In general, the Competition Commission considers vertical agreements with less than 20% of market share as insignificant, whereas others potentially face a fine. Cartels with over 50% of market share will most definitely be fined. Restrictions on the sale of components or spare parts are also considered as such and generally are already unlawful.

A number of administrative requirements restrict retail operations in the domestic market. Some of these are planning regulations, local building codes, advertising restrictions, standards for equipment, approval procedures, and opening hours for shops, to name but a few. Such measures are non-discriminatory, although their effect can be to limit possibilities for large discount retailers. Bureaucratic procedures are numerous but efficient, transparent, and nondiscriminatory.
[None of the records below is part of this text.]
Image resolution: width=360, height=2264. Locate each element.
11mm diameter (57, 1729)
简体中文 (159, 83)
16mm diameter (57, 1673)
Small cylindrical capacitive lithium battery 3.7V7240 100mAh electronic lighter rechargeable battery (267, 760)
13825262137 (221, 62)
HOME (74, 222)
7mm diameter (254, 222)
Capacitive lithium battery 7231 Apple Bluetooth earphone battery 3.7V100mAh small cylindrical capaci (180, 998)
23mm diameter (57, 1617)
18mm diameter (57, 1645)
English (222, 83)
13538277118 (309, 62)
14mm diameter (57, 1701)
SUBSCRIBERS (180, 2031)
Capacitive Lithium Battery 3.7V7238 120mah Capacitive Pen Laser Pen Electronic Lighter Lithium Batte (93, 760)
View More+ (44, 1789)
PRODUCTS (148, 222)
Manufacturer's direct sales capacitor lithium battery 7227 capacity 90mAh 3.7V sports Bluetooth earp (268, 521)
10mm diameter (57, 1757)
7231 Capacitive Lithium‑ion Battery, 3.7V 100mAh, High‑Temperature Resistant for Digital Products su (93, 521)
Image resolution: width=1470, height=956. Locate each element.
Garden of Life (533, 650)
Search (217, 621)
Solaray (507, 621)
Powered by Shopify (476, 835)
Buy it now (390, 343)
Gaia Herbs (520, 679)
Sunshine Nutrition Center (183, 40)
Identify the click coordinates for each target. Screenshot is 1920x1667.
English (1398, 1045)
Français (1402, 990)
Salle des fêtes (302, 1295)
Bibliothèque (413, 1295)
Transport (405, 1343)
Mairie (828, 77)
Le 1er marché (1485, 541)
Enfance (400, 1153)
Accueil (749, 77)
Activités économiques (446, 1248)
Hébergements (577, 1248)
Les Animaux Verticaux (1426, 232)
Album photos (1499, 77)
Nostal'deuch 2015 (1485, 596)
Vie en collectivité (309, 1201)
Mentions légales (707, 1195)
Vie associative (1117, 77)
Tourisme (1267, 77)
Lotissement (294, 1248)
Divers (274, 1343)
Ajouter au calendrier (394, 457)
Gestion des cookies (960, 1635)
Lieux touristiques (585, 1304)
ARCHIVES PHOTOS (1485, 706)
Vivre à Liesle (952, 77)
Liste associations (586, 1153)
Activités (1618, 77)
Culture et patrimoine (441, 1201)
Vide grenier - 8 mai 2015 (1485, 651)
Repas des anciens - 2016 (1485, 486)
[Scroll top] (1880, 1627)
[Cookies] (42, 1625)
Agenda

A recent independent study nevertheless highlighted the wide discrepancies in efficiency that exist between the country's many cantonal administrations. While Zurich, Basel, Bern, Jura, Valais, and Neuchatel get full marks for their cost-efficient services, including public access to government services on the internet, other cantons such as Geneva and Vaud are criticized for being too bureaucratic, unfriendly and for taking twice as much time and money to deliver the same set of services. For example, a work permit costs 200 francs in Lausanne and is delivered after 41 days, whereas Zurich charges 65 francs, and delivers it in 12 days.

Switzerland is number one in the 2006 Global Competitiveness Report for the first time, reflecting the country’s sound institutional environment, excellent infrastructure, efficient markets and high levels of technological innovation. The country has a well developed infrastructure for scientific research, companies spend generously on R&D, intellectual property protection is strong and the country’s public institutions are transparent and stable.

The top ranking of Switzerland shows that good institutions and competent macroeconomic management, coupled with world-class educational attainment and a focus on technology and innovation, are a successful strategy for boosting competitiveness in an increasingly complex global economy. Business activity benefits from a well-developed institutional framework, characterized by the rule of law, an efficient judicial system and high levels of transparency and accountability within public institutions. Excellent infrastructure is an additional positive feature of the business environment. The indicators also point to the rapidly growing importance of higher education and training as engines of productivity growth.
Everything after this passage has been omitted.